Aram Il’yich KHACHATURIAN (1903 - 1978)
Symphony No.2 in E minor ‘The Bell’ (1943) [48:15]
Lermontov Suite (1959) [13:59]
Dimitri Yablonsky (conductor)
Russian Philharmonic Orchestra
rec. Studio 5, Russian State TV & Radio Company, KULTURA, Moscow,18-23 November 2006
NAXOS 8.570436 [62.39]
It would not, I think, be unjust to think that the best of Khachaturian is to be found in his music for theatre and film, whether in full-length ballets, such as the immensely exciting full-length Gayane of 1942 and Spartacus of 1954, or in his incidental theatre music and film scores, such as those for Othello or The Battle of Stalingrad [Naxos 8.573389]. His great talent was not for the symphony. Symphony No.3, with its aimless meanderings for organist, is sheer bombast, and my own candidate for any competition for the worst symphony ever written.

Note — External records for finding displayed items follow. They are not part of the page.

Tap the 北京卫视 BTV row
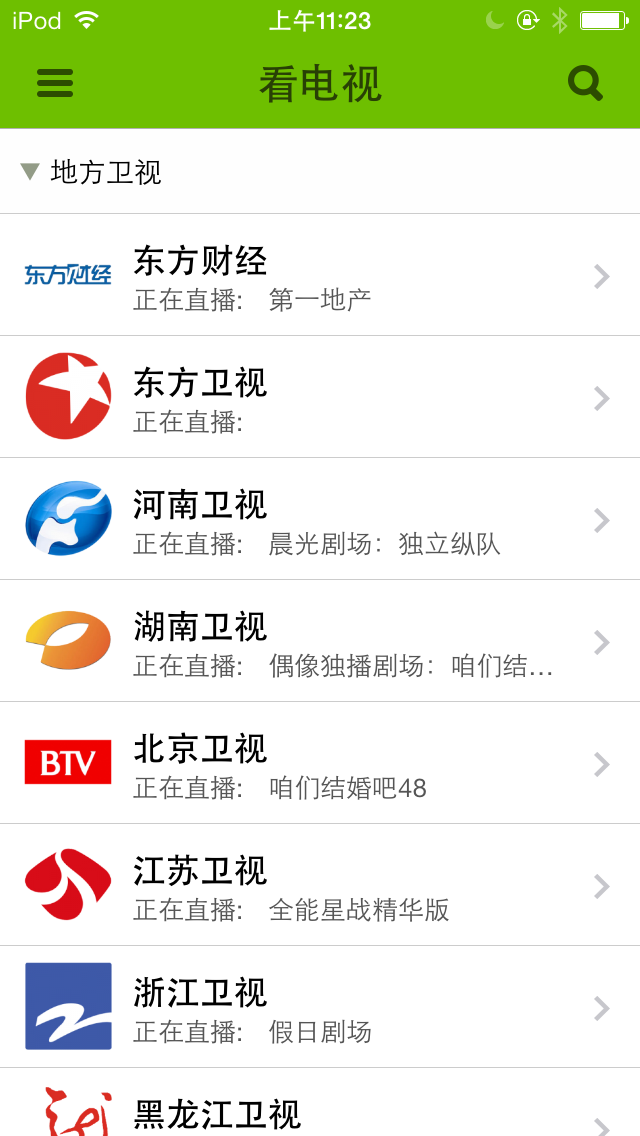The height and width of the screenshot is (1136, 640). 320,763
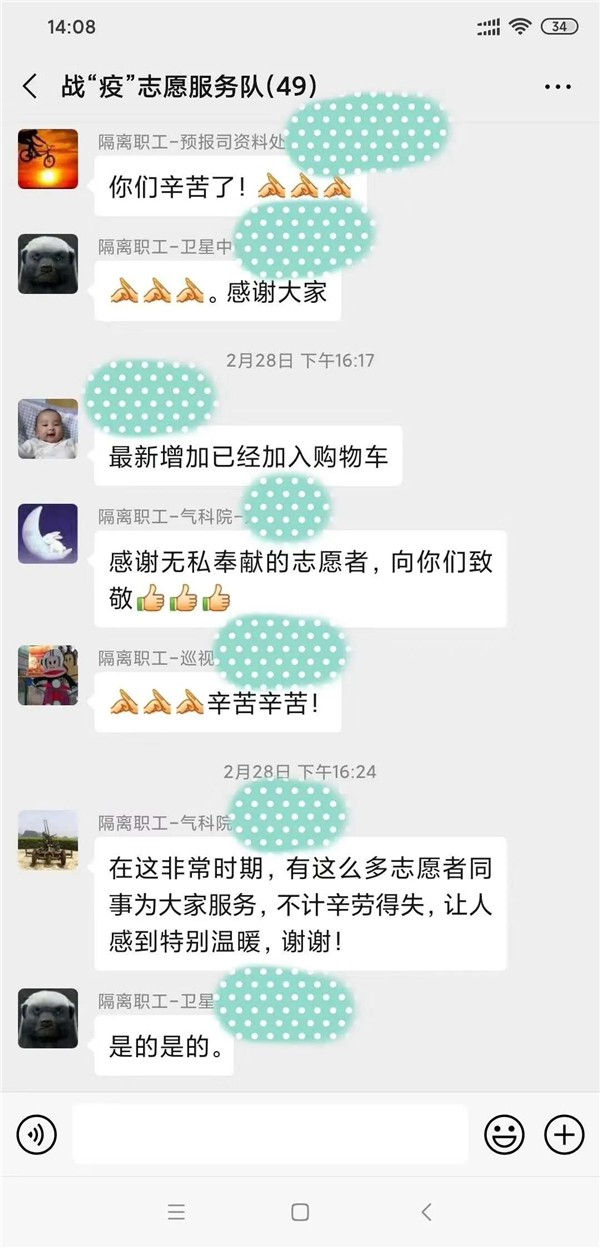
Task: Tap the avatar beside "感谢大家"
Action: (48, 264)
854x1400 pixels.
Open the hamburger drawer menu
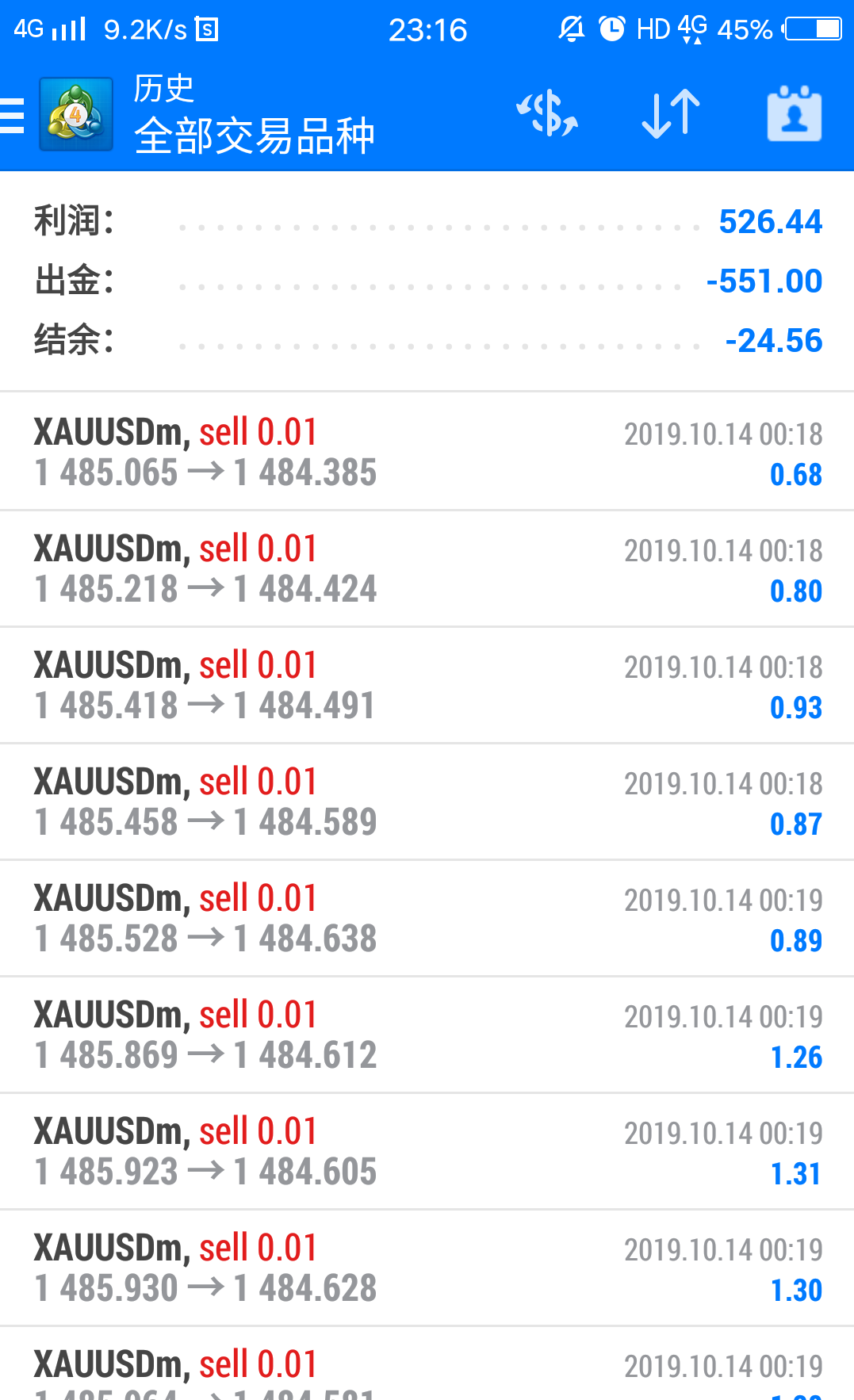coord(13,116)
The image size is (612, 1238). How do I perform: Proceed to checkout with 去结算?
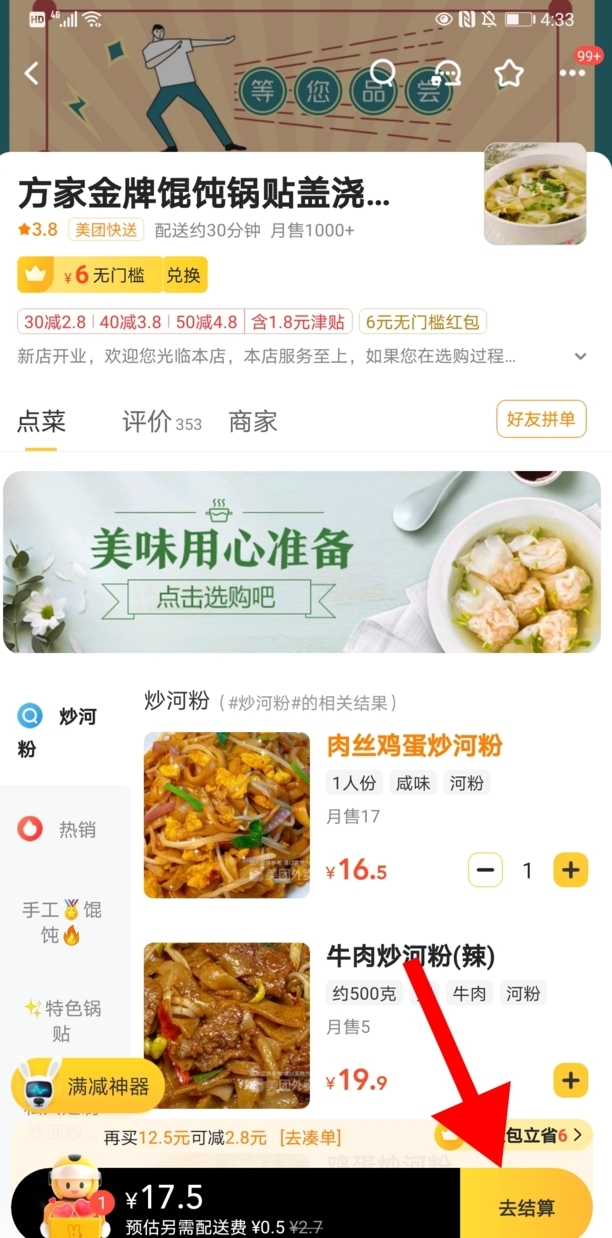click(x=526, y=1208)
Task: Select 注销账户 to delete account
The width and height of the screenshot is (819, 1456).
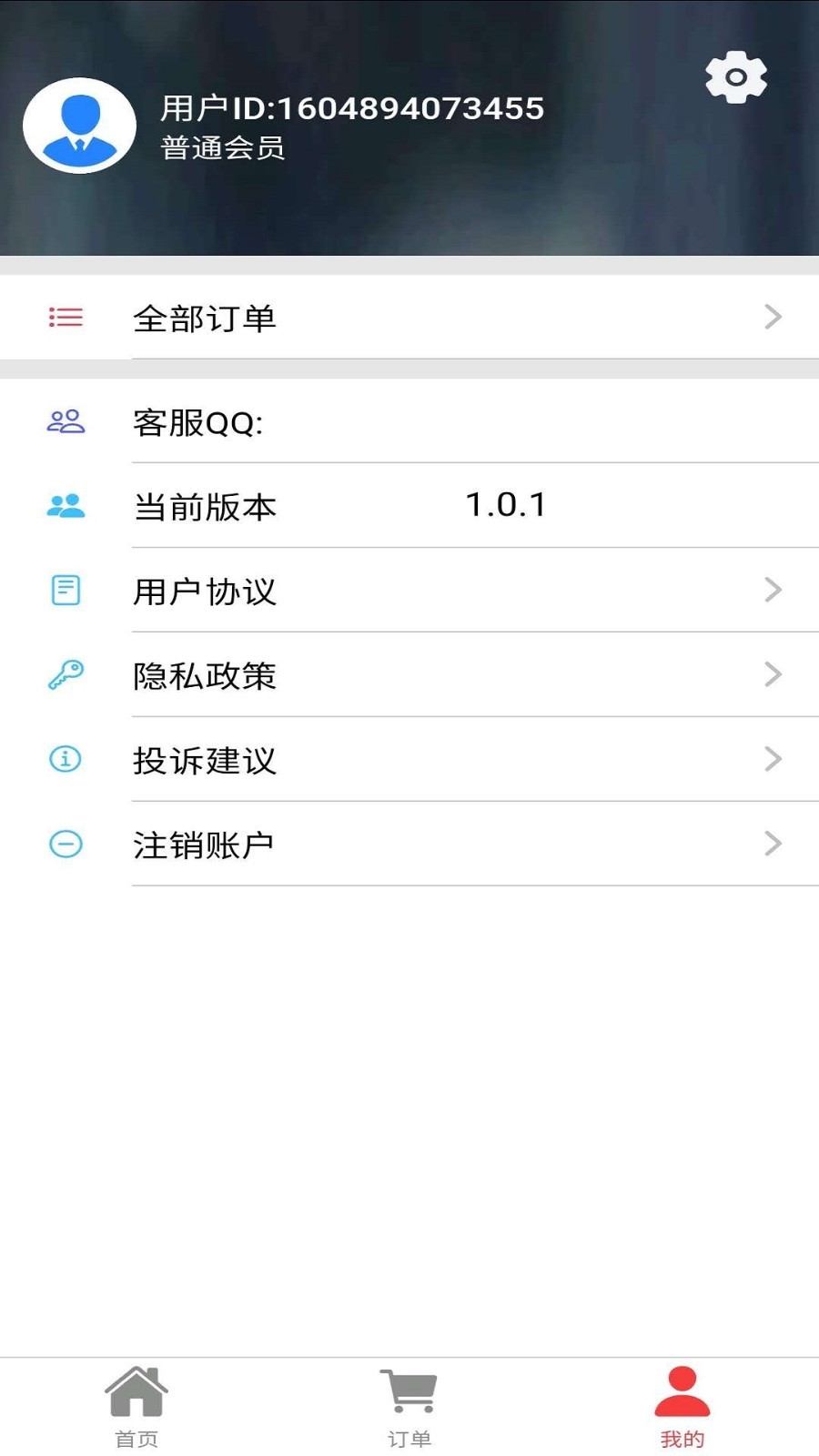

But that should not be a reason not to buy this disc. Symphony No 2 has significant merits, especially when as well-played as here, even if not one of the greatest twentieth century Soviet era compositions. It was a wartime work, composed in the summer of 1943, while the composer was living at the Composers’ Union retreat in Ivanovo, about 150 miles from Moscow. Prokofiev and Shostakovich were also there at the same time, and some phrases in the symphony seem to echo them, though, overall, the voice is certainly Khachaturian’s. It is roughly contemporaneous with Shostakovich 8th Symphony, and while not the equal of that, provides another and sincere reaction to war. The composer himself described it as ‘… a requiem of wrath, a requiem of protest against war and violence’.
It is interesting to compare timings for this symphony with the composer’s own recording, with the Vienna Philharmonic available as part of a Decca double-decker set. The first two movements are not dissimilar in timing, while the composer takes two minutes longer over the third movement [14.21] compared with [12.19] here, and is noticeably slower in the final movement. Sound recording is better on the Naxos disc, and the sense of urgency and seriousness emerges well. There is sensitivity in the playing and individual strands are clear. The orchestra plays with passion. If, overall, my preference in this symphony remains with the more urgent Loris Tjeknavorian recording, with the Armenian Philharmonic Orchestra (ASV DCA 859, coupled with a suite from The Battle of Stalingrad), that is not to ignore the many felicities here. It is just that the Armenian passion of the Tjeknavorian feels more echt- Khachaturian. Some might find the more obviously middle-of the road qualities on the new recording more to their taste. In the final movement, Tjeknavorian comes in at 9.50, compared with Yablonsky’s 10.21, the composer’s 12.02, and Neemi Järvi’s stately 13.07 (Chandos Chan. 8945).
The pieces from the Lermontov Suite are undemanding but delightful. I particularly enjoyed the performance of the Mazurka, but all are pleasing. There is a hint of Tchaikovsky in the opening of the final Waltz, though the voice is authentically that of Khachaturian. It is a pity, given the shortish playing time overall, that at least one more excerpt could not have been included.
At Naxos prices, this is a worthwhile disc, one which will give pleasure to anyone who enjoys Khachaturian in different moods. It is baffling that it seems to have waited 10 years for release, especially given both the quality of this recording and the previous commitment of the label to the composer.